TASK INSTRUCTIONS
Work through the listing below, copying each line that carries the word "accomplish".

DATA FOR THE TASK
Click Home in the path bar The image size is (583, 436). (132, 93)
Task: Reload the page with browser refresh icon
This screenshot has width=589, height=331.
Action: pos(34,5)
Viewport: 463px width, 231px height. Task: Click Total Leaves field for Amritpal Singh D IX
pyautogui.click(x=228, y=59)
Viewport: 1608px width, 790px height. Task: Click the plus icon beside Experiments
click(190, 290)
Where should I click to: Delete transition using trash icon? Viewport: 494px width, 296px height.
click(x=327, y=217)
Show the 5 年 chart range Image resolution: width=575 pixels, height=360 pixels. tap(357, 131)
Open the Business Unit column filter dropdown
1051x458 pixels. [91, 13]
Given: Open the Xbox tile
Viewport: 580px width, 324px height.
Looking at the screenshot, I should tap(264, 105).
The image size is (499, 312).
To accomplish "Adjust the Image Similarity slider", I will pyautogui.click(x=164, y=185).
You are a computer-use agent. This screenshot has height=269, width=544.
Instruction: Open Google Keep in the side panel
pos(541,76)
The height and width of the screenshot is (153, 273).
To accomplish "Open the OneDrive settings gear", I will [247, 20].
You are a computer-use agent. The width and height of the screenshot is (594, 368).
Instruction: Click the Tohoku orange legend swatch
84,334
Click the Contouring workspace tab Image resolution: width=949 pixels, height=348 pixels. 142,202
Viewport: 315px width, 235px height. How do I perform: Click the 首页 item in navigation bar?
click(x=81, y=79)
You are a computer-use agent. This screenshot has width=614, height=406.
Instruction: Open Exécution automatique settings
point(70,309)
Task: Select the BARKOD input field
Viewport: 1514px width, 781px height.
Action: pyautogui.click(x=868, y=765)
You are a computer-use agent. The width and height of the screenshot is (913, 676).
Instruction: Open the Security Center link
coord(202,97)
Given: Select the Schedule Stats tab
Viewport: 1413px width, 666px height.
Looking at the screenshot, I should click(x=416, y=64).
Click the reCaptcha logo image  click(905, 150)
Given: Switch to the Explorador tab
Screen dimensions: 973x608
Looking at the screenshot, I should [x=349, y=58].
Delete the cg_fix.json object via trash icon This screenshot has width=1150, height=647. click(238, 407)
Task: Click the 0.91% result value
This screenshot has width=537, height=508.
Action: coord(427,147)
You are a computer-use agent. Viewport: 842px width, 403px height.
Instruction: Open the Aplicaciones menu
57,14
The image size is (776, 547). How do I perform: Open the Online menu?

ANSWER SECTION
To accomplish "Adjust the Image Similarity slider", I will pyautogui.click(x=164, y=185).
To accomplish "Open the OneDrive settings gear", I will [247, 20].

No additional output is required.